- **Assignment**
Copy the data below, swapping every "height and width" for "size" and leaving everything else unchanged.
═════ Supplied data
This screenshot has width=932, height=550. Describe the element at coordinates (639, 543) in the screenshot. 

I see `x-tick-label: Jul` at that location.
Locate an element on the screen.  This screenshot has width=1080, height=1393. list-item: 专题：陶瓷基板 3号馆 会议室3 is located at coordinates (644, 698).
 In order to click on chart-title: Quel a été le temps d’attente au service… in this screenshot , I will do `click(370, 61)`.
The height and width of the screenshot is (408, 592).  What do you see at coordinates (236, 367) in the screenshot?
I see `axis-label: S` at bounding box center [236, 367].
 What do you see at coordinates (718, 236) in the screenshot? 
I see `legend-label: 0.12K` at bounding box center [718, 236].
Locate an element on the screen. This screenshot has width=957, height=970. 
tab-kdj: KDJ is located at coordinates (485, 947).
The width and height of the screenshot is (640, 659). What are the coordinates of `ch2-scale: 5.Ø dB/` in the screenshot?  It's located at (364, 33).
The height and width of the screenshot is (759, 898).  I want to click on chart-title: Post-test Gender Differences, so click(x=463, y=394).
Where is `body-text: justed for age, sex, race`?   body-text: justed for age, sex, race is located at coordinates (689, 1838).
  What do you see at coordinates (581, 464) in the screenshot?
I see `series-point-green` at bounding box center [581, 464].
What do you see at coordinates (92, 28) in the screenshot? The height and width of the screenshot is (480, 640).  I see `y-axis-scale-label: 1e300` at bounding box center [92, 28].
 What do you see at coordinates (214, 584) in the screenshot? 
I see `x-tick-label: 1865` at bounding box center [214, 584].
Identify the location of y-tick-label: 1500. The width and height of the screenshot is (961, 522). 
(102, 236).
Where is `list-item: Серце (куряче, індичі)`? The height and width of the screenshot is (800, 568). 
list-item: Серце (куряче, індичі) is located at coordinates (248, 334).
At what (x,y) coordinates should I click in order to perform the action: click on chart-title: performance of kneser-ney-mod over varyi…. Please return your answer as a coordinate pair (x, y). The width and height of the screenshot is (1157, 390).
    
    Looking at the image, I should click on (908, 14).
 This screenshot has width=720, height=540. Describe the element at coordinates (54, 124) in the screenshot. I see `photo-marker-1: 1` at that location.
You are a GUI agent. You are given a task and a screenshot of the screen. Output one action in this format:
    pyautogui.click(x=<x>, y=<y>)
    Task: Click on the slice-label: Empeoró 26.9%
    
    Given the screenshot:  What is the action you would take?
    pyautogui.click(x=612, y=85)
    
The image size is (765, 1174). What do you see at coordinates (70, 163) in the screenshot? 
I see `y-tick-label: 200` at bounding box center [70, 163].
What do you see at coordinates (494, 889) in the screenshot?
══════════
- **Solution below**
This screenshot has width=932, height=550. Describe the element at coordinates (639, 543) in the screenshot. 

I see `x-tick-label: Jul` at that location.
Locate an element on the screen.  This screenshot has width=1080, height=1393. list-item: 专题：陶瓷基板 3号馆 会议室3 is located at coordinates (644, 698).
 In order to click on chart-title: Quel a été le temps d’attente au service… in this screenshot , I will do `click(370, 61)`.
The size of the screenshot is (408, 592).  What do you see at coordinates (236, 367) in the screenshot?
I see `axis-label: S` at bounding box center [236, 367].
 What do you see at coordinates (718, 236) in the screenshot? 
I see `legend-label: 0.12K` at bounding box center [718, 236].
Locate an element on the screen. This screenshot has width=957, height=970. 
tab-kdj: KDJ is located at coordinates (485, 947).
The width and height of the screenshot is (640, 659). What are the coordinates of `ch2-scale: 5.Ø dB/` in the screenshot?  It's located at (364, 33).
The size of the screenshot is (759, 898).  I want to click on chart-title: Post-test Gender Differences, so click(x=463, y=394).
Where is `body-text: justed for age, sex, race`?   body-text: justed for age, sex, race is located at coordinates (689, 1838).
  What do you see at coordinates (581, 464) in the screenshot?
I see `series-point-green` at bounding box center [581, 464].
What do you see at coordinates (92, 28) in the screenshot? The size of the screenshot is (480, 640).  I see `y-axis-scale-label: 1e300` at bounding box center [92, 28].
 What do you see at coordinates (214, 584) in the screenshot? 
I see `x-tick-label: 1865` at bounding box center [214, 584].
Identify the location of y-tick-label: 1500. The width and height of the screenshot is (961, 522). 
(102, 236).
Where is `list-item: Серце (куряче, індичі)`? The size of the screenshot is (800, 568). 
list-item: Серце (куряче, індичі) is located at coordinates (248, 334).
At what (x,y) coordinates should I click in order to perform the action: click on chart-title: performance of kneser-ney-mod over varyi…. Please return your answer as a coordinate pair (x, y). The width and height of the screenshot is (1157, 390).
    
    Looking at the image, I should click on (908, 14).
 This screenshot has width=720, height=540. Describe the element at coordinates (54, 124) in the screenshot. I see `photo-marker-1: 1` at that location.
You are a GUI agent. You are given a task and a screenshot of the screen. Output one action in this format:
    pyautogui.click(x=<x>, y=<y>)
    Task: Click on the slice-label: Empeoró 26.9%
    
    Given the screenshot:  What is the action you would take?
    pyautogui.click(x=612, y=85)
    
The image size is (765, 1174). What do you see at coordinates (70, 163) in the screenshot? 
I see `y-tick-label: 200` at bounding box center [70, 163].
What do you see at coordinates (494, 889) in the screenshot?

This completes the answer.